Assim como a Teratologia, ramo da ciência médica conhecida também como “ciência dos monstros” (o estudo de como o meio ambiente pode produzir deformações pré-natal), seria necessário um estudo sobre como as transformações dos ambientes sócio-culturais alteram as expressões da monstruosidade e a sensibilidade ao terror e o horror no cinema e audiovisual – a Cineteratologia. A partir de “A Noite dos Mortos Vivos” (1968), de George Romero, acompanhamos a quebra o paradigma da monstruosidade clássica e a criação de uma nova galeria de monstros com mudanças estéticas (não são mais “disformes”, mas agora “informes” – os chamados “monstros moles”) e éticas – o comportamento violento é inimputável de qualquer julgamento moral. São apenas manifestações virais ou predadores que lutam para sobreviver. Por que essa alteração na natureza da monstruosidade moderna?

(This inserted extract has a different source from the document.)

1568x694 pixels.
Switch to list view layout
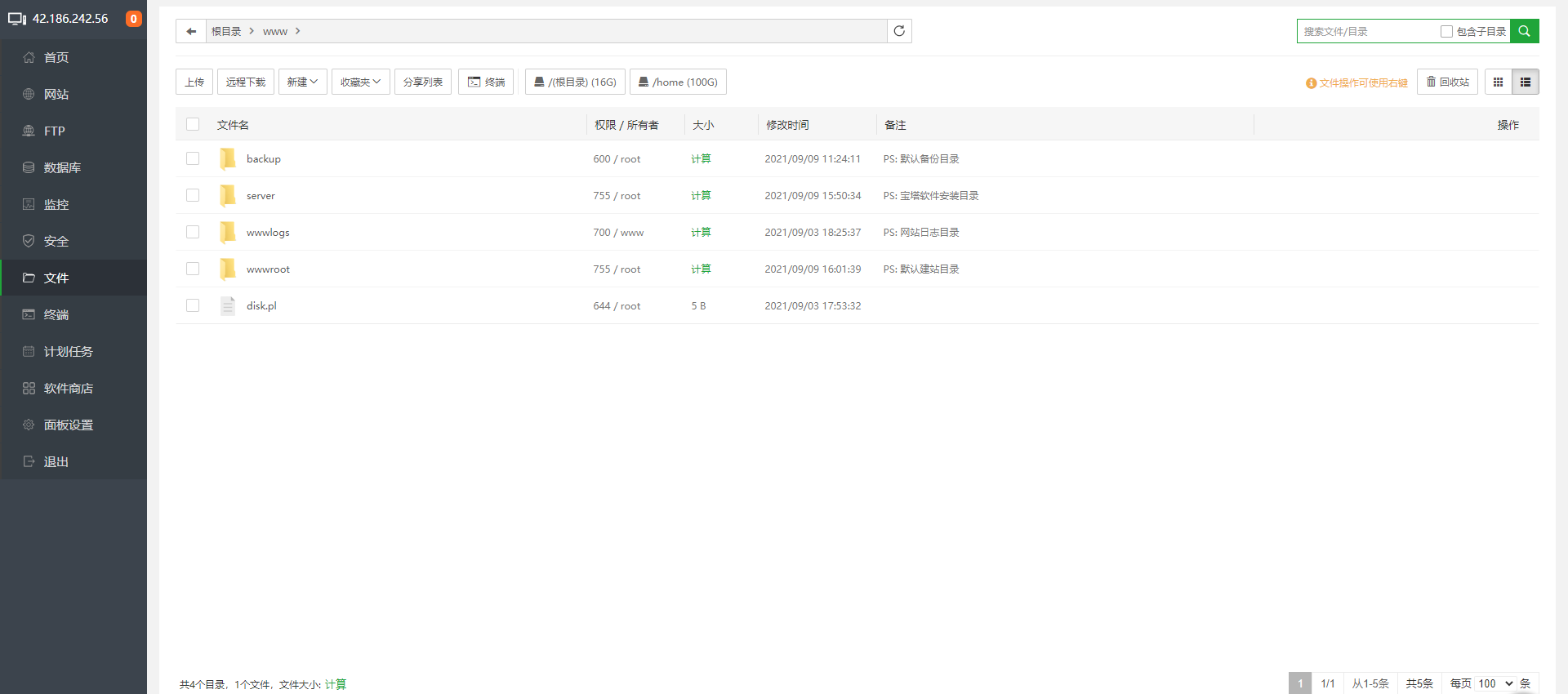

Desde o clássico de filmes de zumbis A Noite dos Mortos Vivos (1968) de George Romero acompanhamos a criação de uma impressionante nova galeria de monstros que quebra o paradigma da monstruosidade clássica: monstros proteiformes como The Thing (1982) de Carpenter; o cruel Alien (1979) com uma morfologia híbrida envolta em gosma que serviu de modelos para todos os futuros aliens e seres híbridos resultantes de manipulações genéticas; Um Lobisomem Americano em Londres (1981) que inicia a contemporânea visão do Lobisomem centrada na transformação e instabilidade morfológica dos efeitos especiais; zumbis de todas as espécie e variações como feridas e pústulas ambulantes que deixam para trás pedaços dos próprios corpos etc.

Essa alteração do gosto e da estética da monstruosidade certamente é a expressão de uma alteração na sensibilidade cultural contemporânea. 

O grande princípio fundador da teratologia, ou ciência dos monstros, é buscar estudar a irregularidade, ocupar-se da desmesura. 

A monstruosidade clássica

Desde a Antiguidade até os nossos dias, os monstros são sempre vistos como aquelas criaturas excedentes ou excessivas em grandeza ou pequenez: gigantes, centauros, ciclopes; anões, gnomos, pigmeus; com muitas partes em falta como os gastrópodes, isquiópodes etc. A teratologia clássica baseava-se em categorias como o disforme, o mau, o feio, o disfórico. 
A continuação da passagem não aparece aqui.